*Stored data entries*
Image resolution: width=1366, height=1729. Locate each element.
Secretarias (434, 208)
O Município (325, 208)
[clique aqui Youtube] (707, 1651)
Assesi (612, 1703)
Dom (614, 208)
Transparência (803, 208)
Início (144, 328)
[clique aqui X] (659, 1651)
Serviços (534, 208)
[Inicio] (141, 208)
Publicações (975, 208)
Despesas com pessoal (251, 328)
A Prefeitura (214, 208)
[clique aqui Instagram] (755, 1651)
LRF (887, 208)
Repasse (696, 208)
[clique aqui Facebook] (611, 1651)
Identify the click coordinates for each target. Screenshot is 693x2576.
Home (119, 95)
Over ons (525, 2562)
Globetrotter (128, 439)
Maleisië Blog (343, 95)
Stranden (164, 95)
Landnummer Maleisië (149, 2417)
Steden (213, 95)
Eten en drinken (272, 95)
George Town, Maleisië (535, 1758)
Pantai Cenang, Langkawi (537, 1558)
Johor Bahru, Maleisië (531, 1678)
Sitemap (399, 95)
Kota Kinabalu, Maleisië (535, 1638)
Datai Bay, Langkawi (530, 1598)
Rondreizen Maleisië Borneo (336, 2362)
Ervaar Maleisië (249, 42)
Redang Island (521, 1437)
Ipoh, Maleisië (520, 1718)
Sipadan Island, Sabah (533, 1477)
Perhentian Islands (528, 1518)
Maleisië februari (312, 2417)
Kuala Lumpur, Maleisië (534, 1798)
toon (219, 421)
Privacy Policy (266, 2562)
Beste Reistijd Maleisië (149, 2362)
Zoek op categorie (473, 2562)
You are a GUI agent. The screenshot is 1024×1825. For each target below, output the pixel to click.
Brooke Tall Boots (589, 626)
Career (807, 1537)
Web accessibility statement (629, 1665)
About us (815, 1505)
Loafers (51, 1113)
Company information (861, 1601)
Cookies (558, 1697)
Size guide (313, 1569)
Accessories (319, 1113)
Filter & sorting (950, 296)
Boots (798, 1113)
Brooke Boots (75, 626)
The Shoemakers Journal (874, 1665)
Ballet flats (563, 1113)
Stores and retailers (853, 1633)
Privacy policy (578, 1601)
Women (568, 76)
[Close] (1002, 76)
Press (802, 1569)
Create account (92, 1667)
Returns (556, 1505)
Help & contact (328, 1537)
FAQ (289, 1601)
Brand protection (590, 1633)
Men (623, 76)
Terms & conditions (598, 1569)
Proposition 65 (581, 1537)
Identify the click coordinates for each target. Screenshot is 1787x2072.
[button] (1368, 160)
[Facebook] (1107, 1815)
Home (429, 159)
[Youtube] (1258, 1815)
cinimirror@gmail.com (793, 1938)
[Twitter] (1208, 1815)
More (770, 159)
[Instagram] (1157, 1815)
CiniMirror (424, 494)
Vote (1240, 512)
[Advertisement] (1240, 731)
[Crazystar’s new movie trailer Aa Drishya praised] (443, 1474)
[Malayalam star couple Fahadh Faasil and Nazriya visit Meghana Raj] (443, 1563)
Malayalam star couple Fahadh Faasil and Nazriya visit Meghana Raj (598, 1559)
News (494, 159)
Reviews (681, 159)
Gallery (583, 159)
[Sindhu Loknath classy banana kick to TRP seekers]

*ASSIGNMENT*
So that nothing is lost, transcribe each entry exactly as written.

*FINAL ANSWER*
Image resolution: width=1366, height=1729. Locate each element.
Secretarias (434, 208)
O Município (325, 208)
[clique aqui Youtube] (707, 1651)
Assesi (612, 1703)
Dom (614, 208)
Transparência (803, 208)
Início (144, 328)
[clique aqui X] (659, 1651)
Serviços (534, 208)
[Inicio] (141, 208)
Publicações (975, 208)
Despesas com pessoal (251, 328)
A Prefeitura (214, 208)
[clique aqui Instagram] (755, 1651)
LRF (887, 208)
Repasse (696, 208)
[clique aqui Facebook] (611, 1651)
Identify the click coordinates for each target. Screenshot is 693x2576.
Home (119, 95)
Over ons (525, 2562)
Globetrotter (128, 439)
Maleisië Blog (343, 95)
Stranden (164, 95)
Landnummer Maleisië (149, 2417)
Steden (213, 95)
Eten en drinken (272, 95)
George Town, Maleisië (535, 1758)
Pantai Cenang, Langkawi (537, 1558)
Johor Bahru, Maleisië (531, 1678)
Sitemap (399, 95)
Kota Kinabalu, Maleisië (535, 1638)
Datai Bay, Langkawi (530, 1598)
Rondreizen Maleisië Borneo (336, 2362)
Ervaar Maleisië (249, 42)
Redang Island (521, 1437)
Ipoh, Maleisië (520, 1718)
Sipadan Island, Sabah (533, 1477)
Perhentian Islands (528, 1518)
Maleisië februari (312, 2417)
Kuala Lumpur, Maleisië (534, 1798)
toon (219, 421)
Privacy Policy (266, 2562)
Beste Reistijd Maleisië (149, 2362)
Zoek op categorie (473, 2562)
You are a GUI agent. The screenshot is 1024×1825. For each target below, output the pixel to click.
Brooke Tall Boots (589, 626)
Career (807, 1537)
Web accessibility statement (629, 1665)
About us (815, 1505)
Loafers (51, 1113)
Company information (861, 1601)
Cookies (558, 1697)
Size guide (313, 1569)
Accessories (319, 1113)
Filter & sorting (950, 296)
Boots (798, 1113)
Brooke Boots (75, 626)
The Shoemakers Journal (874, 1665)
Ballet flats (563, 1113)
Stores and retailers (853, 1633)
Privacy policy (578, 1601)
Women (568, 76)
[Close] (1002, 76)
Press (802, 1569)
Create account (92, 1667)
Returns (556, 1505)
Help & contact (328, 1537)
FAQ (289, 1601)
Brand protection (590, 1633)
Men (623, 76)
Terms & conditions (598, 1569)
Proposition 65 (581, 1537)
Identify the click coordinates for each target. Screenshot is 1787x2072.
[button] (1368, 160)
[Facebook] (1107, 1815)
Home (429, 159)
[Youtube] (1258, 1815)
cinimirror@gmail.com (793, 1938)
[Twitter] (1208, 1815)
More (770, 159)
[Instagram] (1157, 1815)
CiniMirror (424, 494)
Vote (1240, 512)
[Advertisement] (1240, 731)
[Crazystar’s new movie trailer Aa Drishya praised] (443, 1474)
[Malayalam star couple Fahadh Faasil and Nazriya visit Meghana Raj] (443, 1563)
Malayalam star couple Fahadh Faasil and Nazriya visit Meghana Raj (598, 1559)
News (494, 159)
Reviews (681, 159)
Gallery (583, 159)
[Sindhu Loknath classy banana kick to TRP seekers]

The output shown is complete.